Sonos: Wie gewonnen, so zerronnen

Der Lautsprecher-Hersteller Sonos hat zum Wochenanfang eine heftige Berg- und Talfahrt hinter sich bringen müssen. Dabei hatte alles so gut angefangen. Während des regulären Handels an der Nasdaq legte das Unternehmen um über 13 % zu. Damit setzte man die erfreuliche Gegenbewegung vom Freitag deutlich fort, nachdem in den 14 Tagen zuvor die Aktie zunehmend unter Abgabedruck geraten war.
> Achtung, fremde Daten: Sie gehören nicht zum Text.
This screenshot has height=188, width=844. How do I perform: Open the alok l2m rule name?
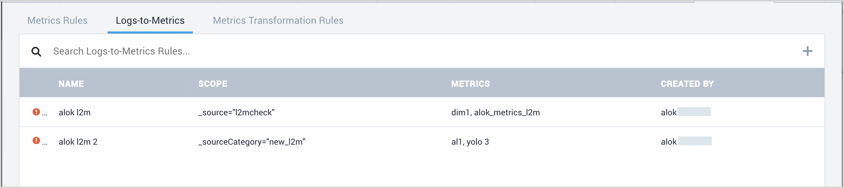(x=75, y=113)
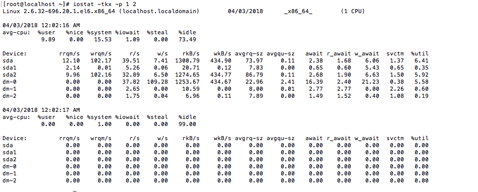Click the terminal cursor at bottom
The width and height of the screenshot is (478, 192).
pos(74,191)
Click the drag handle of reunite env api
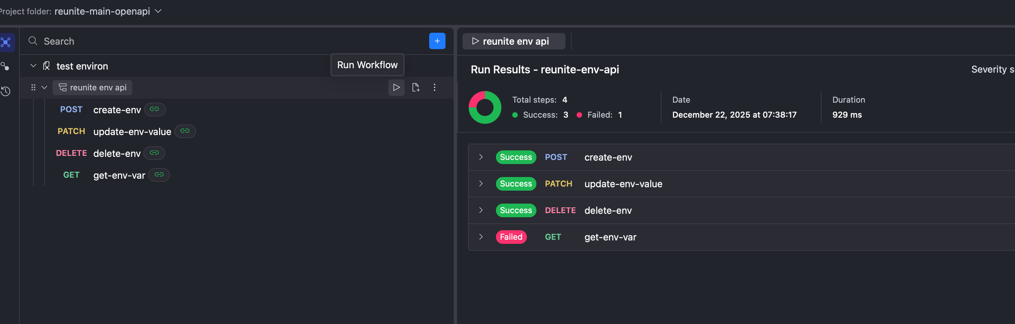The width and height of the screenshot is (1015, 324). [33, 87]
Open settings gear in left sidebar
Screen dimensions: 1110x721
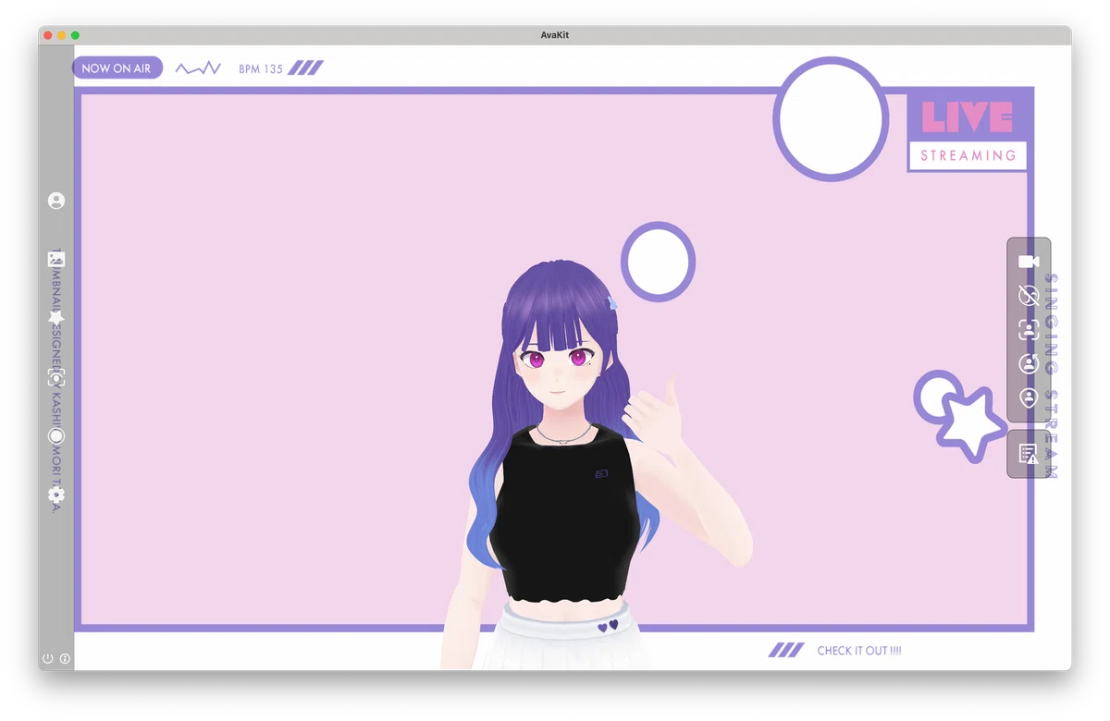pos(56,495)
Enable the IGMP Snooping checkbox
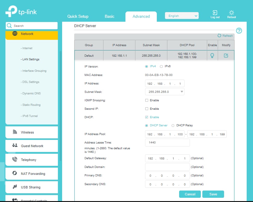The width and height of the screenshot is (253, 202). [147, 100]
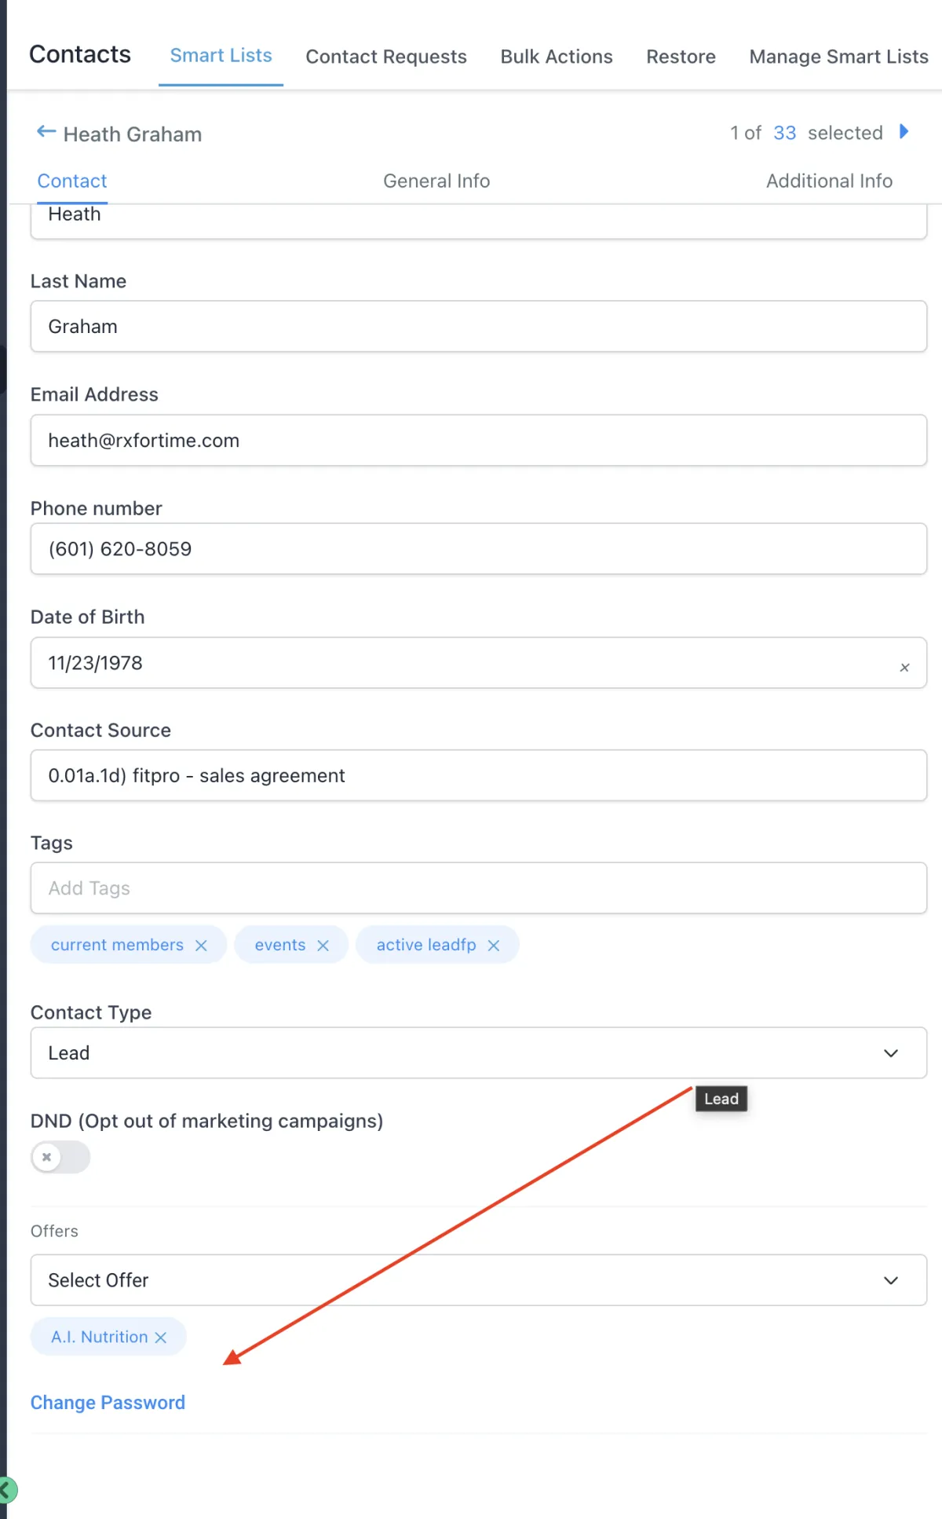Open the Bulk Actions page
This screenshot has height=1519, width=942.
click(557, 57)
Doch aus dieser starken Vorlage konnte das Unternehmen nachbörslich nichts mehr machen. Denn dann präsentierte man den ersten Quartalsbericht seit dem Börsengang. Und dieser fiel bei den Anlegern durch.

Sonos mit Umsatzschwäche

Für das dritte Quartal des laufenden Fiskaljahres meldete Sonos einen Umsatz von 208,4 Millionen Dollar. Das war nur minimal besser als die 208 Millionen Dollar, die der Markt erwartet hatte. Unterm Strich entsprach dies allerdings sowieso einem Rückgang um 6 % gegenüber dem Vorjahreszeitraum. Besondere Schwierigkeiten offenbarten sich dabei im Bereich der Lautsprecher für Home Theater. Hier ergab sich ein deutlicher Rückschlag um 20 %. Die größte Produktkategorie, kabellose Lautsprecher, schaffte nur ein Plus von ein Prozent auf knapp 94 Millionen Dollar.

Prognose kann nicht überzeugen

Auf der Ertragsseite meldete Sonos einen Verlust je Aktie von 0,45 Dollar. Auch das kam am Markt nicht sonderlich gut an, wenngleich es keine so wichtige Rolle spielte wie die Umsatzentwicklung. Das betraf auch den weiteren Ausblick. Denn Sonos rechnet nun für das gesamte Geschäftsjahr mit einem Umsatz zwischen 1,109-1,114 Milliarden Dollar. Der bisherige Durchschnitt der Analystenschätzungen lag bei 1,112 Milliarden Dollar.

Zurück auf Anfang

Insgesamt hinterließ der Quartalsbericht entsprechend negative Einschätzungen. So brach die Aktie nachbörslich auch deutlich ein und beendete diesen Handel im Minus. Gegenüber dem Schlusskurs des regulären Handels ergab sich hier ein Abschlag von fast 15 %. Damit dürfte letztlich am heutigen Tag das Schlussniveau von letzter Woche wieder erreicht werden. Zu befürchten ist, dass darüber hinaus der Abwärtstrend der letzten zwei Wochen in den nächsten Tagen auch wieder aufgenommen wird.